A3: It is necessary to include the scene context in the PedGen model, as the experiment results show all three context factors can lead to improvements on top of each other, and incorporating all context factors lead to the best performance. Also, the performance gain from incorporating the scene context is already significant. As shown in Tab.2, filtering out the noisy labels and adding the partial labels improves mFDE from 1.64 to 1.61, while using the scene context further improves mFDE to 1.55. It is worth noting that we use motion prediction metrics ADE and FDE in our real-world experiments by comparing the error between the generated movements and the ground truth. The results can not truly showcase the effectiveness of the scene context, as the ground truth is only one of the plausible results, and the scene context is more useful in eliminating bad predictions that collide with other objects rather than making the predictions match exactly to the ground truth. To better showcase the effectiveness of the scene context in other metrics, we have conducted additional ablations of the context factors in the CARLA simulator and evaluated the performance using collision rate and foot floating rate. The results are shown below:

Context Factor	Collision Rate %	Foot Floating Rate %
No	2.1	5.2
Scene	1.6	2.6
Human	1.9	0.7
Scene+Human	1.5	0.3
Goal	0.0	0.0

We can see that the scene context is more helpful than the human context in reducing the collision rate (0.5% improvement compared to 0.2%), while the goal remains the most critical context factor. We will add this experiment to our updated paper.

Q4. Visual Results for Complex Scenes: More visual examples are needed to illustrate how pedestrians navigate around obstacles, such as chairs, trees, or cars, to reach their targets. Without these examples, the scene context seems to have limited utility, as indicated by the table.

A4: We will include more visual results in the supplementary to demonstrate the effectiveness of the scene context in obstacle avoidance.
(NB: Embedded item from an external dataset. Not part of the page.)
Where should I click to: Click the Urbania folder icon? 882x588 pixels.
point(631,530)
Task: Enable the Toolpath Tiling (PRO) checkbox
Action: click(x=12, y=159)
Q5. Given that the ground truth (GT) is primarily generated using existing methods, how do the authors ensure consistency across these various methods? For example, is the generated depth map aligned with the generated 4D human pose? If there is a discrepancy, what potential drawbacks arise from this mismatch, and how can the proposed method address them?

A5: We have mentioned in supp. Sec. C the potential inconsistencies between the depth map label and the 4D human pose label and outline our ways to address this issue. To summarize, we multiply the depth map label by a factor $\gamma$ , which equals the ratio between the depth from the SMPL root translation of the first frame and the depth of the human root’s projection in the 2D depth map label to align the starting position of the motion and its surrounding scene context. As shown in the bottom left examples of Fig.2, the scene and movement labels fit well after alignment.

Q6. How do the authors convert the depth labels into a 3D point cloud without knowing the camera parameters (l.310)? Am I missing any assumptions here?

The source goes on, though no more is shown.